Supplied material:
********

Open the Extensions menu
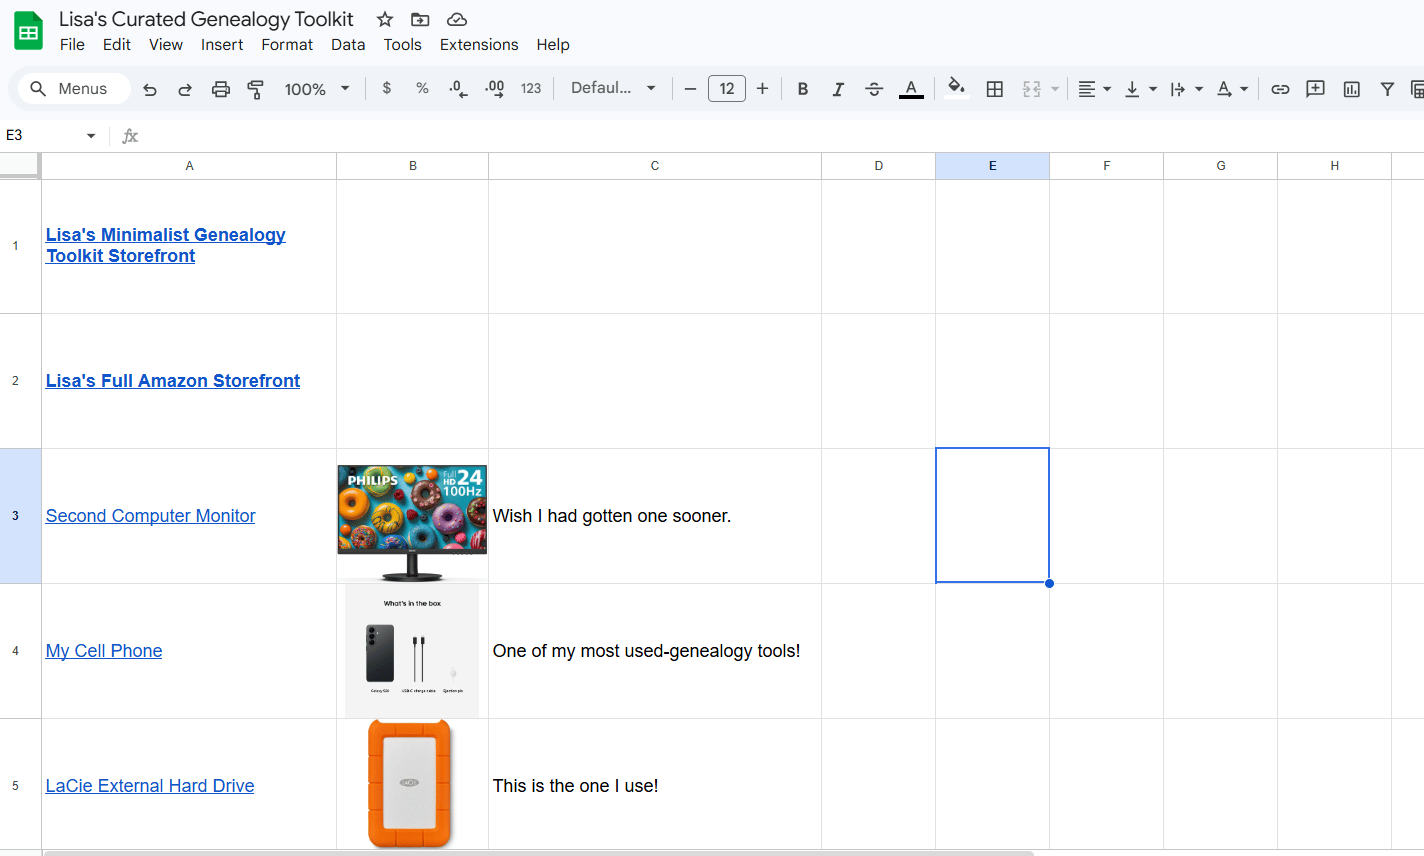 479,45
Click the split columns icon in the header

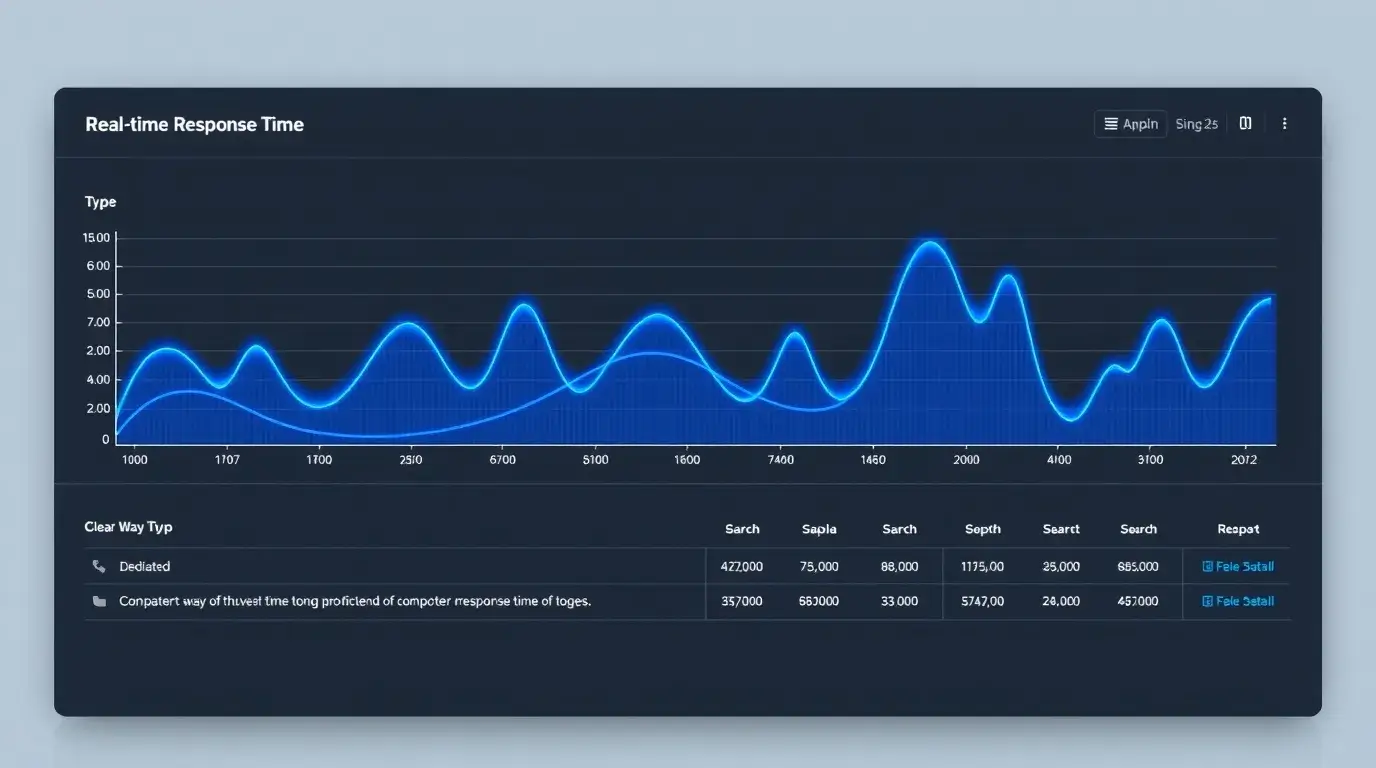pos(1245,124)
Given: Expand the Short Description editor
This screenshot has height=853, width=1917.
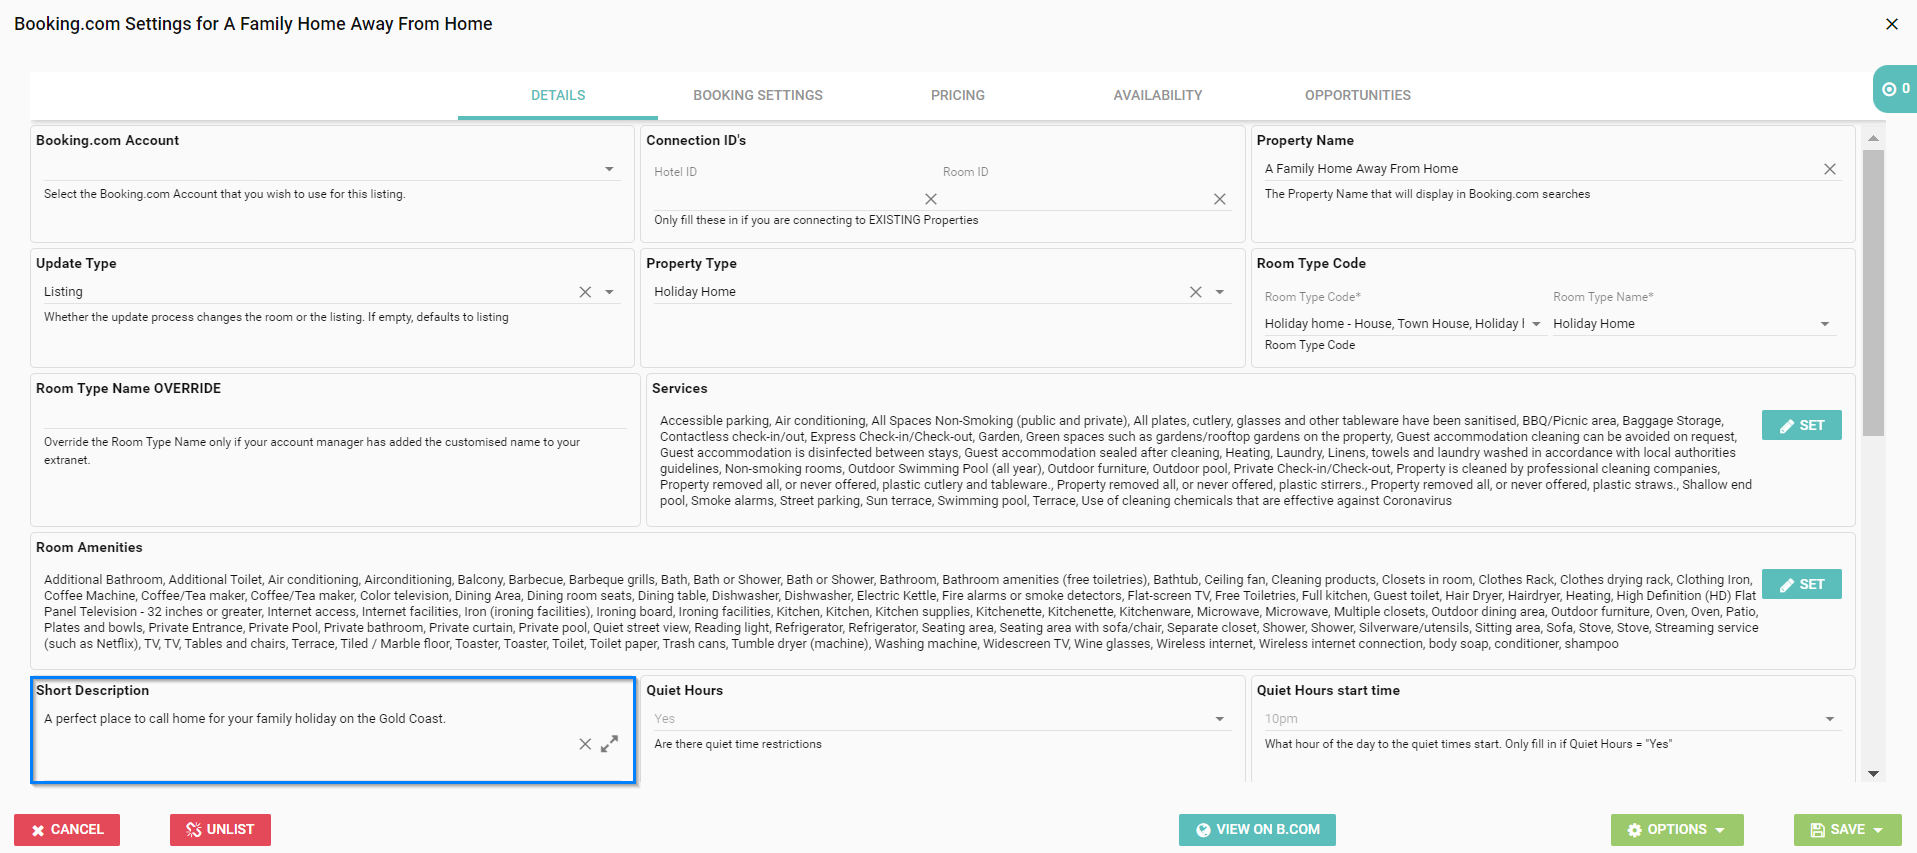Looking at the screenshot, I should pos(609,744).
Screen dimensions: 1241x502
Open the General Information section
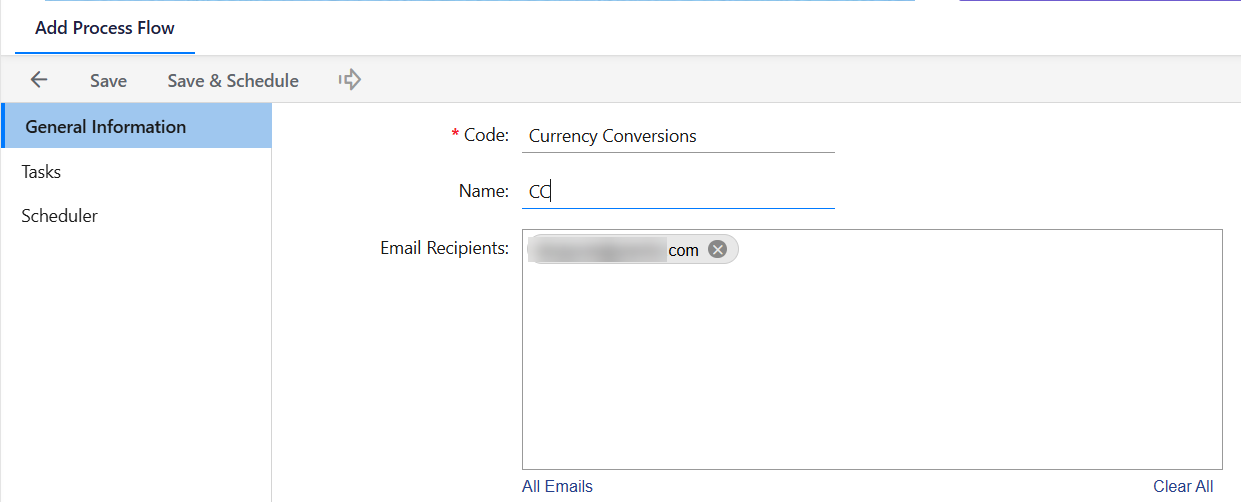[106, 127]
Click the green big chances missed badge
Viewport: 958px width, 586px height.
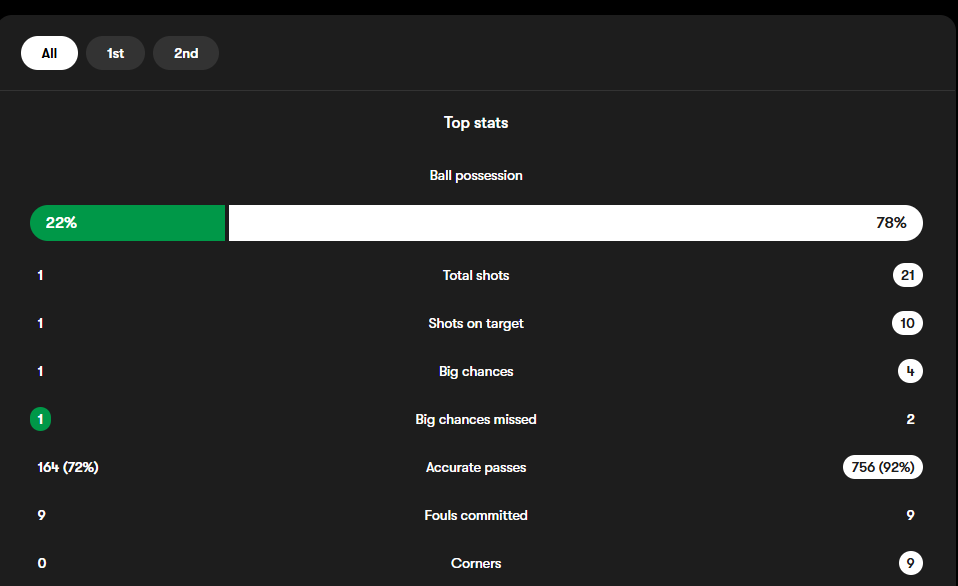(x=40, y=419)
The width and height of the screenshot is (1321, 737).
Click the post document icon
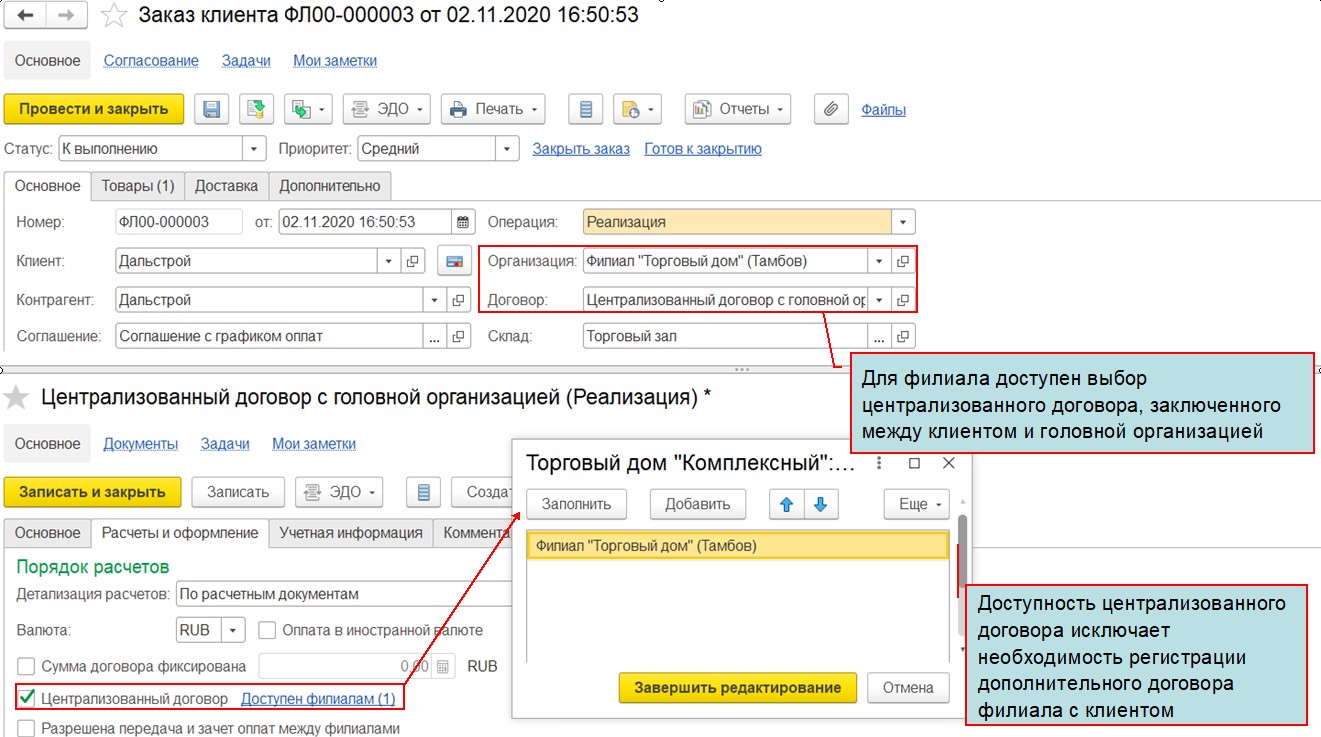click(255, 109)
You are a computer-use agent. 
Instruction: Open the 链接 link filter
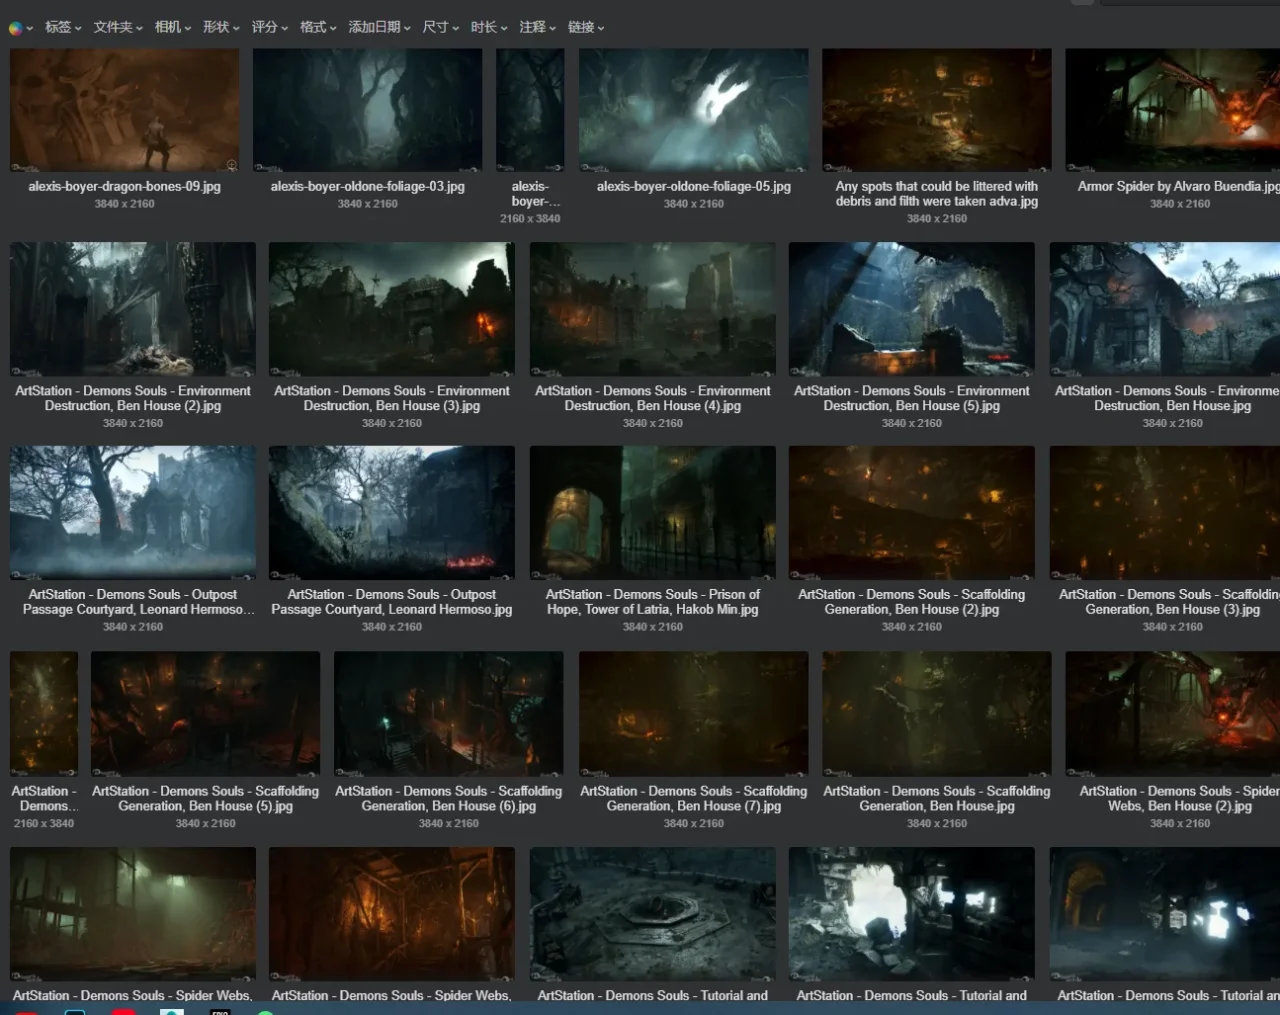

********

Exercise directions:
Quote only the lines that start at the line holding "You are a computer-use agent." and end at the last line of the entries, including both of those lines, and omit every picture.

Finished task:
You are a computer-use agent. 
Instruction: Open the 链接 link filter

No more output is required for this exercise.